Global demonstrations to push for reduced carbon levels
By Juliet Eilperin
Activists around the globe are staging thousands of demonstrations Saturday aimed at prodding policymakers to cut carbon concentrations to below their current levels, at a time when many U.S. officials and experts are trying to dampen expectations for international climate talks that culminate in Copenhagen in December.
The more than 4,500 events in 173 countries include such activities as children racing through the main square in Addis Ababa, Ethiopia, to Chinese university students sporting full scuba gear in popular shopping districts. It underscores the disconnect between the international community’s push for aggressive action on climate change and the political reality of what the United States and some other major greenhouse gas emitters are willing to undertake.
The protests are organized by the 350.org movement, whose name refers to the goal of reducing carbon concentrations in the atmosphere from its current level of nearly 380 parts per million to 350. That goal has been endorsed by prominent figures ranging from Rajendra K. Pachauri, who chairs the Intergovernmental Panel on Climate Change, to Archbishop Desmond Tutu of South Africa. But the U.N.-sponsored climate talks aim to keep carbon concentrations from rising no higher than 450 parts per million, and the current proposals on the table fall far short of even that more modest climate goal.
‘You have to be realistic’
“We need to do as much as possible as fast as possible,” said Eileen Claussen, president of the Pew Center on Global Climate Change. “But you have to be realistic about what can be achieved in Copenhagen, and we’re not going to get specific targets from everybody. And even if we did, it would be hard to get to 450 [parts per million], let alone 350.”
There will be events in all 50 states and the District — where a free go-go concert and rally in Malcolm X Park will be followed by a march on the White House — but most of the activities are taking place overseas. The intensity of activity abroad reflects, in part, growing impatience with the United States’ reluctance to identify what emissions cuts it will make in the next decade and how much money it will give to developing countries as part of a climate pact.
“The Copenhagen meeting will fail, unless America changes,” said Sunita Narain, director of the New Delhi-based Center for Science and Environment. “From what America is proposing nationally, it is clear that it plans to do very little. . . . Let us see if the man who was elected to bring change in the world’s biggest polluting country will do anything different.”
In China — which now ranks as the world’s biggest greenhouse gas emitter — around 300 events will take place, including performance art at the Great Wall and students taking tables to the beach to demonstrate how much sea levels are rising.
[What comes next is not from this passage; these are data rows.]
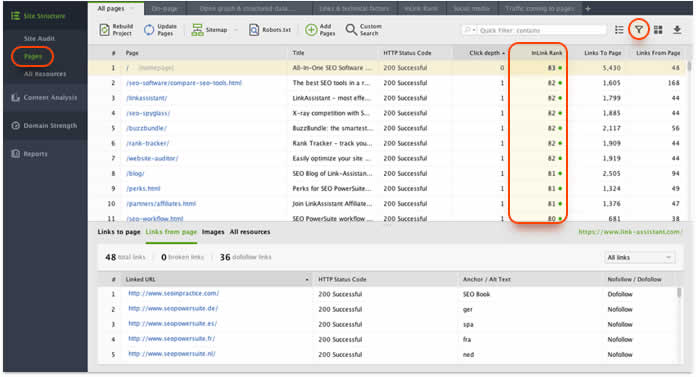This screenshot has width=696, height=377.
Task: Click the Update Pages refresh icon
Action: (149, 30)
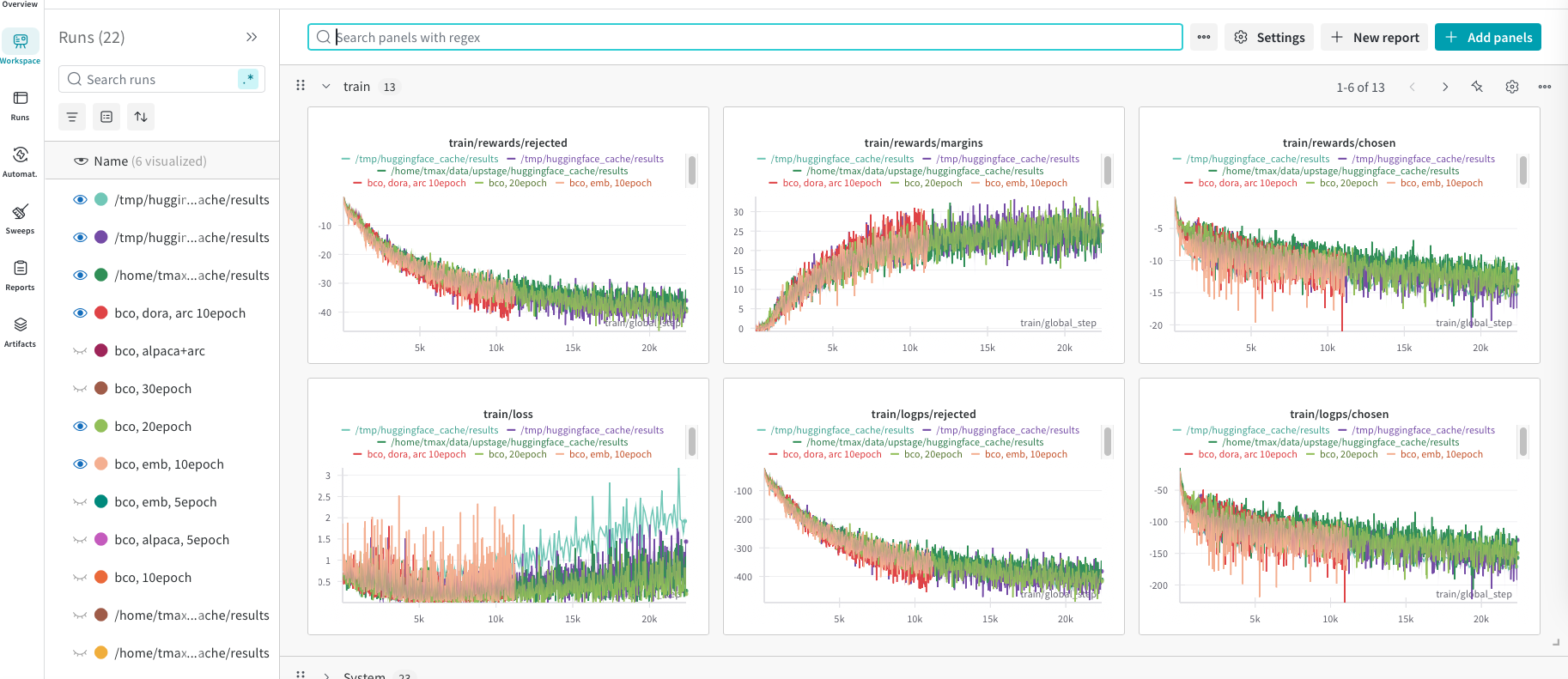
Task: Select the Workspace tab in left navigation
Action: (21, 47)
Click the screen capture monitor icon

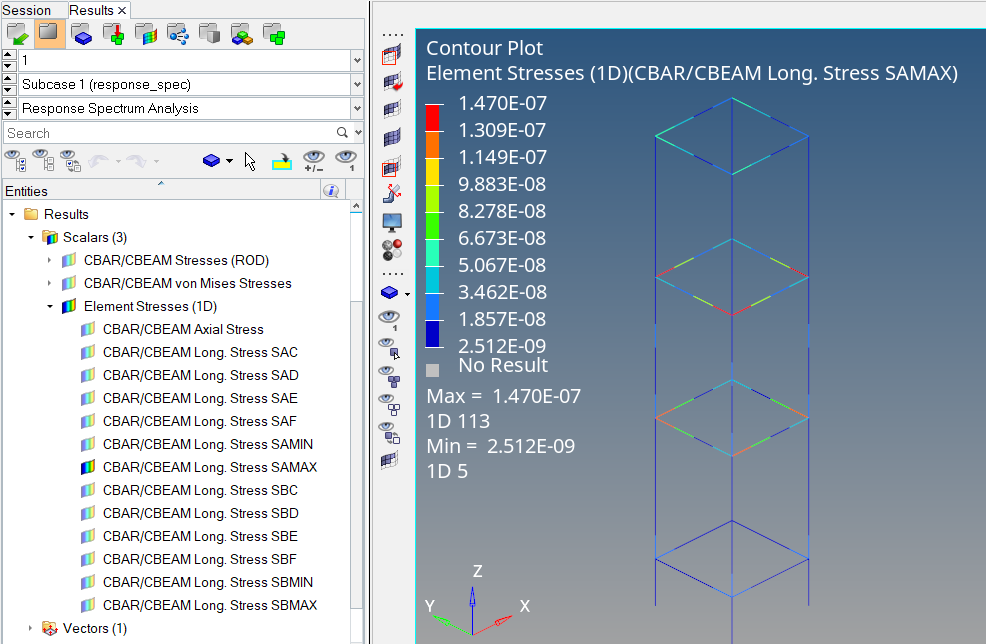pos(390,220)
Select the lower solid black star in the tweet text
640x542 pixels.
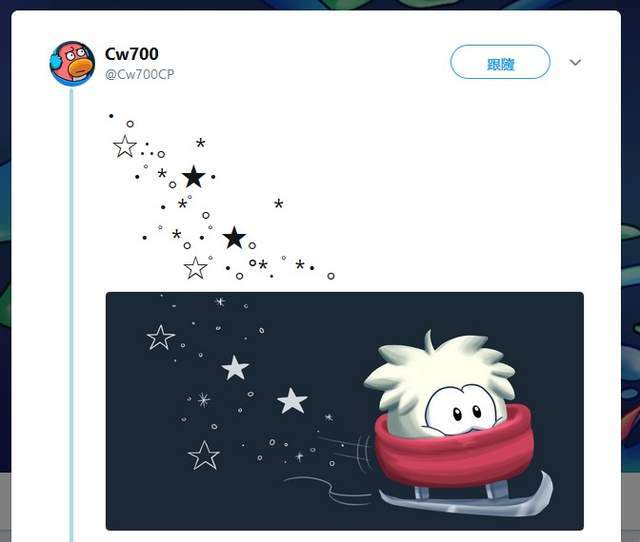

“Now is the time,” said Zhao Xiangyu, international director of the China Youth Climate Action Network. “I hope Chinese youth in the future can take the lead for a lower carbon environment. . . . Definitely, we can do more.”
The coordinated events are unusual in China, where the ruling Communist Party is generally leery of independent efforts to organize gatherings, especially by students. But many students share the Chinese government’s views on international climate issues, and the government is taking voluntary steps to restrain the growth in greenhouse gas emissions.
White House spokesman Benjamin LaBolt said the administration welcomed the day of activism as a way to “help underscore the urgent need to tackle this challenge. . . . Not only have we taken action on the domestic front, but this administration has helped lead a robust diplomatic effort to encourage countries around the world to drastically reduce their carbon emissions and to transition to a clean-energy economy.”
Both President Obama and Senate Democratic leaders have endorsed bringing by 2020 U.S. emissions to just below 1990 levels, which is well below what climate negotiators from the European Union as well as China and India have sought. The Senate Environment and Public Works Committee will hold its first hearing on its climate bill next week, but the measure will probably reach the Senate floor next year, making it harder for Obama officials to sign off on a reductions target in Copenhagen.
Ensuring a target
Bill McKibben, 350.org’s co-founder and director, wrote in an e-mail that he and his fellow activists are hoping to ensure the target that some scientists say is needed to avert dangerous climate change “will be fixed firmly in the public debate.”
“We’re under no illusions that we will change the politics overnight,” he wrote. “But the most widespread political event in the planet’s history is a sign that in our new electronically-wired age, we can make disparate actions count, even across the enormous divides of wealth and poverty.”
Other groups are trying to mobilize support for the Senate bill. On Tuesday, more than 13,000 U.S. hunters and anglers participated in a “virtual town hall” teleconference organized by the National Wildlife Federation and other groups that back the measure.
“It will be easier to steer to the final destination when we have forward motion with national and global plans to reduce pollution,” said Jeremy Symons, the federation’s senior vice president for conservation and education. “We can’t lose sight of the fact that we have been stuck in the rut of inaction for years, and you can’t get anywhere if you aren’t moving forward.”
Staff writer Steven Mufson in Beijing and correspondent Rama Lakshmi in New Delhi contributed to this report.